The BINARY and VARBINARY data types are distinct from the CHAR BINARY and VARCHAR BINARY data types. For the latter types, the BINARY attribute does not cause the column to be treated as a binary string column. Instead, it causes the binary (_bin) collation for the column character set to be used, and the column itself contains nonbinary character strings rather than binary byte strings. For example, CHAR(5) BINARY is treated as CHAR(5) CHARACTER SET utf8mb4 COLLATE utf8mb4_bin, assuming that the default character set is utf8mb4. This differs from BINARY(5), which stores 5-bytes binary strings that have the binary character set and collation. For information about differences between binary strings and binary collations for nonbinary strings, see Section 10.1.8.5, “The binary Collation Compared to _bin Collations”.
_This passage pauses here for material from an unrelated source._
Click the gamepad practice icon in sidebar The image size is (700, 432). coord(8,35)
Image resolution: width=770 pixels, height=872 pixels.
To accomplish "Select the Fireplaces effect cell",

If strict SQL mode is not enabled and you assign a value to a BINARY or VARBINARY column that exceeds the column's maximum length, the value is truncated to fit and a warning is generated. For cases of truncation, you can cause an error to occur (rather than a warning) and suppress insertion of the value by using strict SQL mode. See Section 5.1.8, “Server SQL Modes”.

When BINARY values are stored, they are right-padded with the pad value to the specified length. The pad value is 0x00 (the zero byte). Values are right-padded with 0x00 on insert, and no trailing bytes are removed on select. All bytes are significant in comparisons, including ORDER BY and DISTINCT operations. 0x00 bytes and spaces are different in comparisons, with 0x00 < space.

Example: For a BINARY(3) column, 'a ' becomes 'a \0' when inserted. 'a\0' becomes 'a\0\0' when inserted. Both inserted values remain unchanged when selected.

For VARBINARY, there is no padding on insert and no bytes are stripped on select. All bytes are significant in comparisons, including ORDER BY and DISTINCT operations. 0x00 bytes and spaces are different in comparisons, with 0x00 < space.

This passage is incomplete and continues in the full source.